We moved into our new construction home July last year and I just got the itch to start making my lawn look great this summer. The builder put down bermuda sod (not sure which variety) and left many many divots from not placing the sod close enough together. This summer my grass has been lacking green, so I put down some Milo and my HOC is 
1-1/8" with my manual reel mower.

The next steps will be to aerate next week and throw down more Milo. I'm hoping this breaks down the thicker thatch in several places and reduce compaction. I'm hoping to aerate again in the spring before attempting a leveling job to reduce the holes and scalping.


----------



## pennstater2005 (Jul 17, 2017)

Welcome to TLF! Looks like you've got a good start. That's a Greenworks reel mower right? They make pretty good stuff.


----------



## Turftoe (Jun 28, 2018)

pennstater2005 said:


> Welcome to TLF! Looks like you've got a good start. That's a Greenworks reel mower right? They make pretty good stuff.

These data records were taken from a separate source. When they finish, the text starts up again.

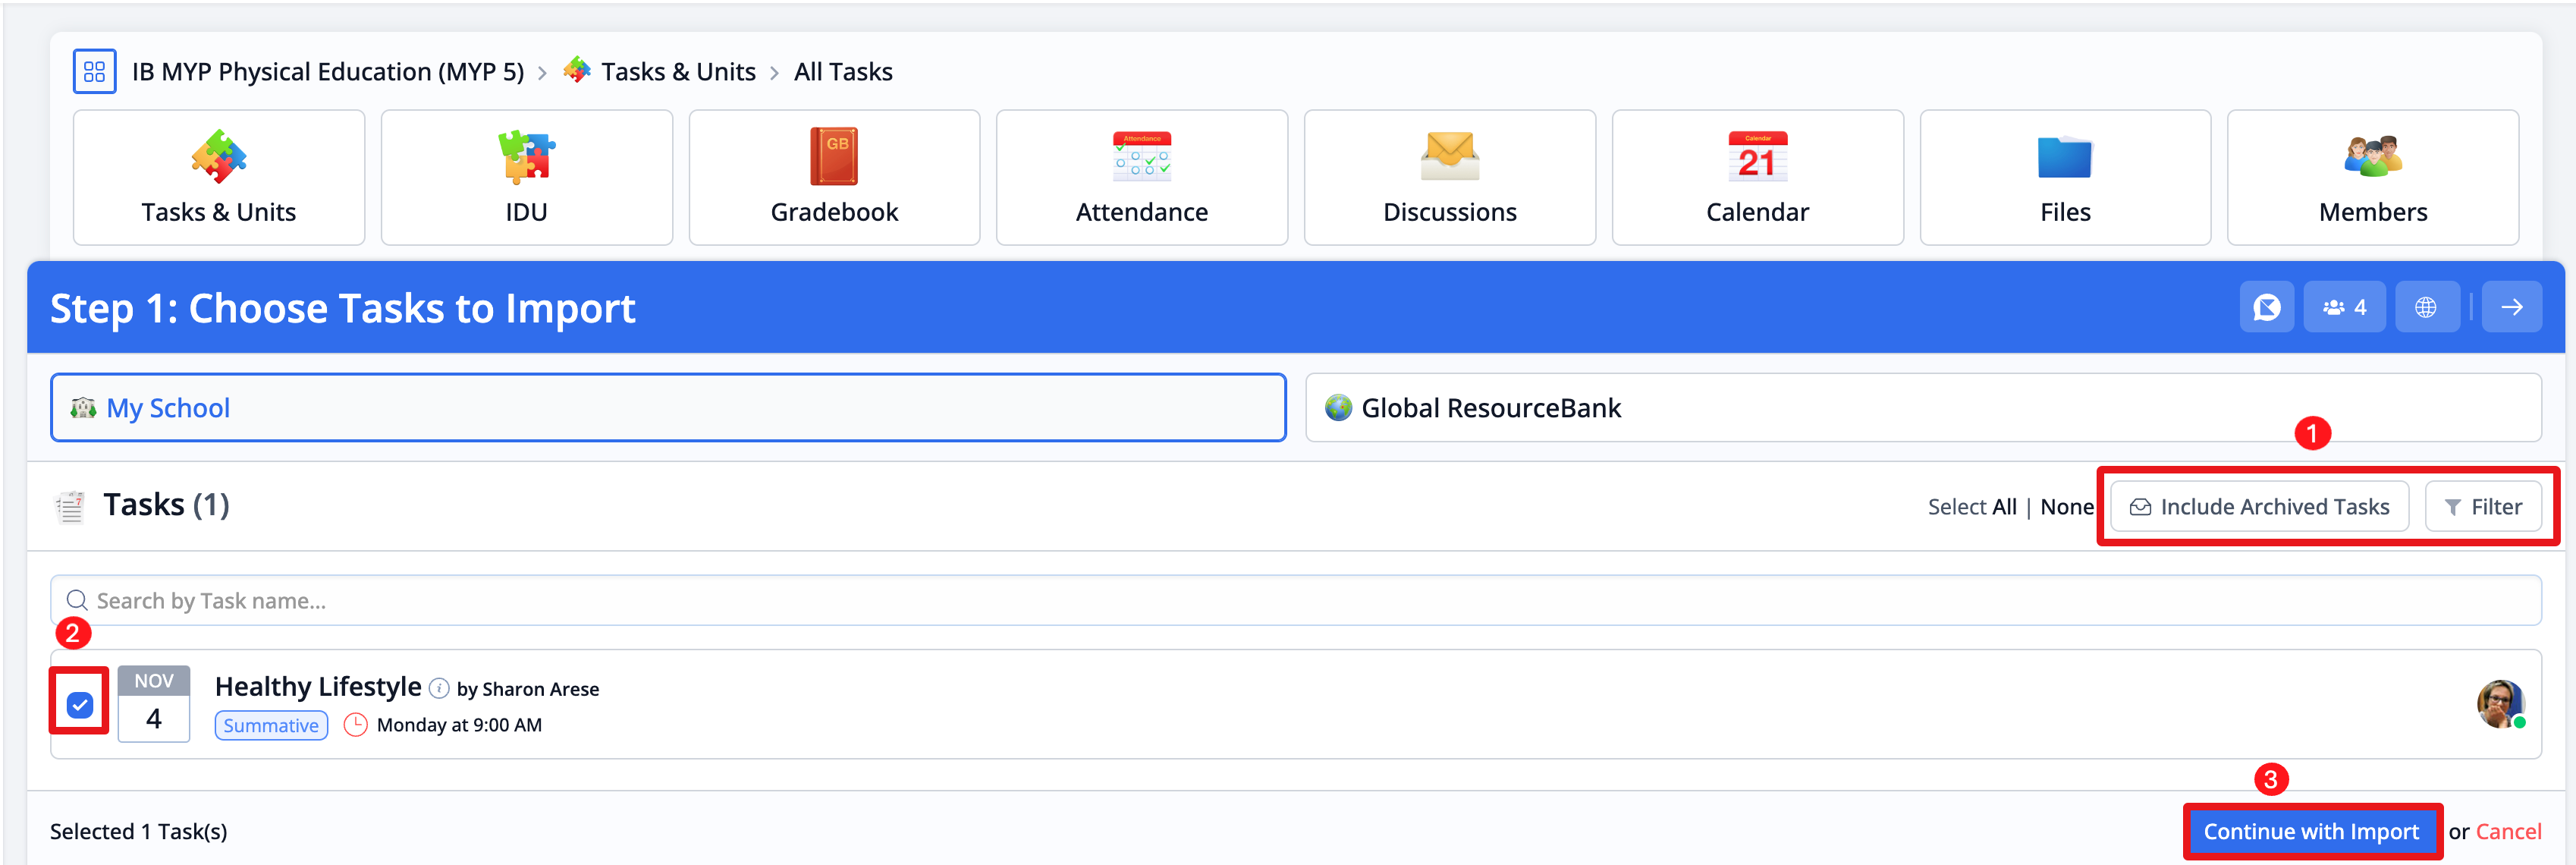
Task: Click the Cancel link
Action: (x=2508, y=831)
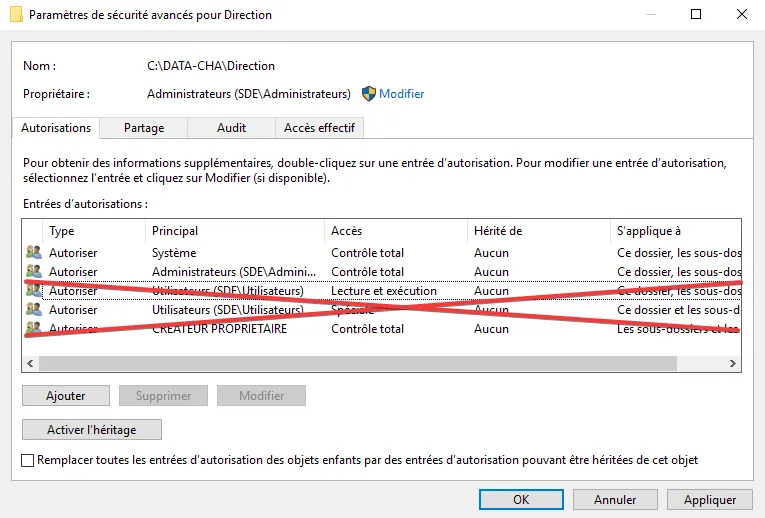
Task: Click the Activer l'héritage button
Action: click(92, 430)
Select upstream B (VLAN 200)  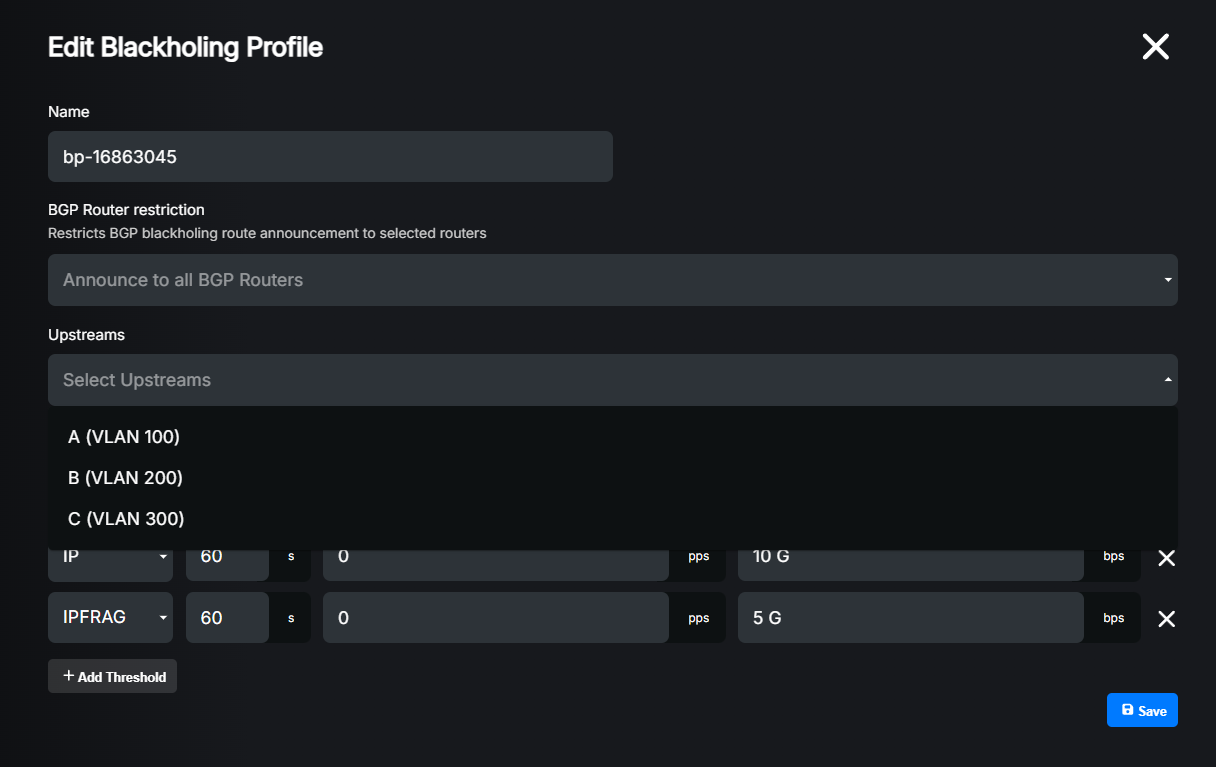click(125, 478)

Thanks! And yes it is. I wish it cut a bit lower, but until I can start my leveling project it'll get the job done.


----------



## Turftoe (Jun 28, 2018)

Had the lawn aerated yesterday and started picking up cores around 4:30pm. I raked and bagged these little pieces of ga red clay until 9:30pm. It was tough and I'm paying for it today, but I'm hoping this helps to improve the overall state of my lawn. Hit it with a little bit of water last night and plan on putting down some milo and pre-e this afternoon.


----------



## Turftoe (Jun 28, 2018)

After aerating and picking up the cores yesterday, today I put down milo and pre-e. Not really sure what I need to do next, probably just keep cutting it every other day and pray that it greens up.


----------



## Turftoe (Jun 28, 2018)

I threw down 3 more bags of Milo the other day (~.8 lb/K) and then removed the tree this past weekend. I leveled the patch as best as I could and then today put out 1/2 bag of Scott's Lawn Soil. I pulled a lot of runners from the other edges of the lawn and planted them across the patch. I have never done this before so any feedback would be greatly appreciated. I used a screwdriver to put a hole and then put a sprig in each. I'm hoping this takes off and fills in before the season is over. Fingers crossed.


----------



## Turftoe (Jun 28, 2018)

Yesterday I mowed & trimmed. Also put down my first FEature app @ 2oz/K. Eager to see how it does.


----------